Para el sábado sentía el chalet más como una prisión que como un sitio vacacional. El sol tropical se asemejaba a la incesante ráfaga de un horno ardiendo, y el silencio a una desesperante soledad. Y en ningún momento logró hallar descanso, situación que solo sirvió para alimentar el creciente pánico. Locura. Demencia en el paraíso: la espléndida broma de la naturaleza humana. Mis amigos, cuando finalmente encontrarán al comodín con el ceño fruncido.

Al final Kent resultó arrastrado por el tequila. Mucho tequila.

El domingo llegó lentamente, pero llegó. Él empacó un millón de dólares en efectivo entre el cuerpo y el equipaje, y abordó el vuelo, atado indirectamente hacia Denver.

El avión se posó en el asfalto con un chirrido de caucho, y Kent cerró los ojos. Ahora era Kevin. Kevin Stillman. Recuerda eso, Trigo Rubión, Kevin, Kevin, Kevin. Su pasaporte decía que era Kevin, su tarjeta de presentación decía que era Kevin, y una docena de cuentas dispersas por los cuatro puntos cardinales, cada una repleta de dinero en efectivo, indicaban que él era Kevin. Excepto en el banco… allí sería Bob.

El reloj de la enorme torre en el Aeropuerto Internacional de Denver informaba que eran las diez para cuando Kent salió del mostrador de la oficina de alquiler de autos para ir a recoger su Lincoln Towncar. Era negro, apropiado bajo las actuales circunstancias. Una hora después alquiló una habitación en el Hyatt Regency del centro de la ciudad a diez cuadras del banco, andando por el vestíbulo con un hormigueo en el cuerpo, y luchando con el temor de que alguien pudiera reconocerlo. El sentimiento era totalmente infundado, por supuesto. No se parecía en nada al Kent de antaño. Es más, no era el Kent de antaño. Era Kevin Stillman, y Kevin Stillman tenía un rostro nuevo… más amplio y bien bronceado, y cabello castaño en la cabeza. No era el rubio desgarbado que algunos conocieran una vez como Kent Anthony. Santo Dios, si la posibilidad de ser atrapado en este remoto vestíbulo de hotel le traía sudor a la frente, ¿qué le ocasionaría caminar por el banco?

Hizo la llamada a Japón a las once esa noche. Hiroshito estaba donde se esperaba que estuvieran todos los afanosos ejecutivos bancarios a primera hora de la mañana del lunes, hora de Japón: en su oficina.

—¿Sr. Hiroshito?

—Sí.

—Soy Bob. ¿Me recuerda?

—Sí.

—Bueno, debo tener acceso al presidente del banco en la sucursal principal de su banco a las nueve de la mañana hora de la montaña. Su nombre es Bentley. Sr. Price Bentley. ¿Habrá algún problema con esta solicitud?

—¿Nueve? —inquirió Hiroshito titubeando—. El banco abre a las ocho. Es muy poco tiempo para avisar.

—No tan corto, estoy seguro. Se tiene la capacidad de transferir un millón de dólares en mucho menos tiempo. Sin duda se tiene la capacidad de hacer una llamada telefónica.

—Desde luego. Él estará listo.

—Gracias, señor. Usted es muy amable.

Kent cortó la comunicación y se dirigió al gabinete de licores. Se las arregló para permanecer inactivo hasta cerca de la medianoche, bastante embriagado.
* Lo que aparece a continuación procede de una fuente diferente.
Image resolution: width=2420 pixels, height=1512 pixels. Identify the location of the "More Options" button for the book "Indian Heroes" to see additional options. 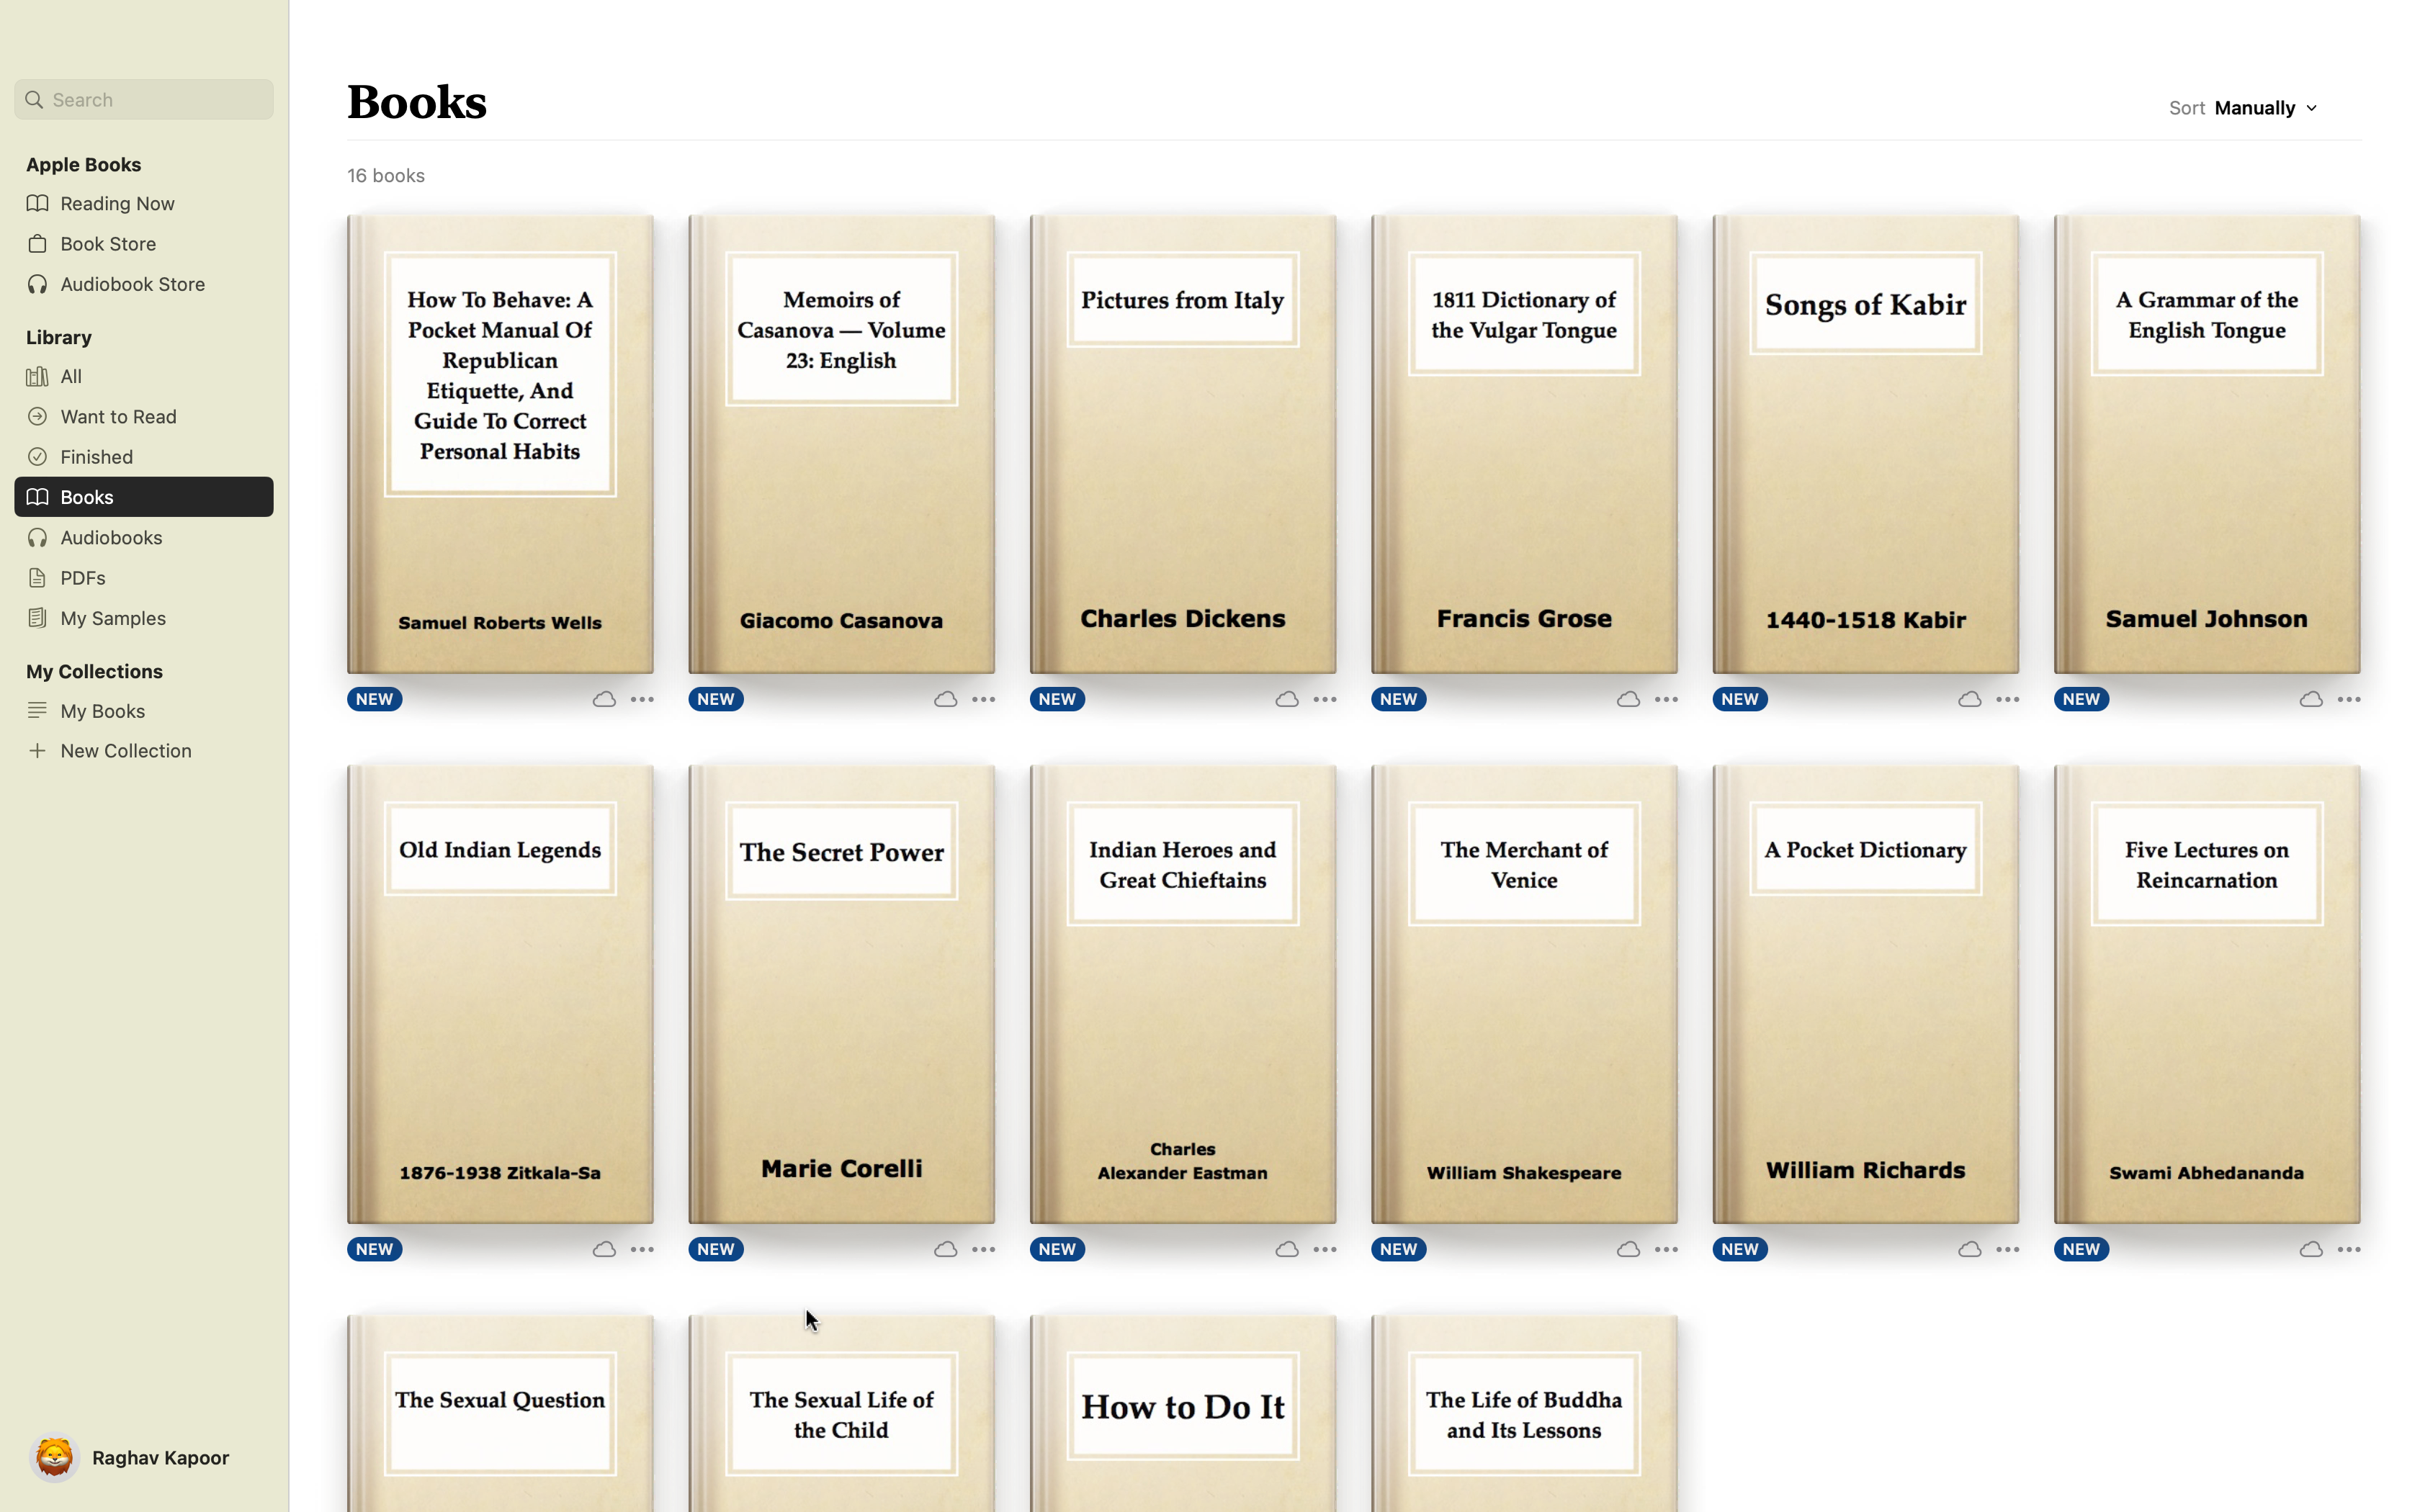
(1303, 1246).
Los sonidos de la hora pico se filtraban por la ventana de la habitación cuando Kent despertó a las siete. ¡Estaba en Denver! ¡Lunes por la mañana!

Saltó de la cama y tomó una ducha, la columna le hormigueaba con expectativa. Se puso un traje negro cruzado, el primero que había usado en seis semanas, según sus cálculos. Había escogido una camisa blanca acentuada por una corbata oscura… estrictamente para negocios. Bob estaba a punto de realizar algunos negocios.

Sudaba copiosamente al llegar al sobresaliente banco. Metió el Towncar en un espacio, tres más abajo de su antiguo lugar de estacionamiento, y apagó el motor. El silencio envolvió la cabina. A la derecha el callejón se abría con un hueco de ladrillo rojo, ligeramente ennegrecido. Esa sería obra de él. Los recuerdos se le ensartaron en la mente como fotos en una cuerda. Se tocó la frente y se secó el cuello con una servilleta que había agarrado del vestíbulo del hotel. No podía entrar muy bien allí luciendo como si acabara de salir del sauna.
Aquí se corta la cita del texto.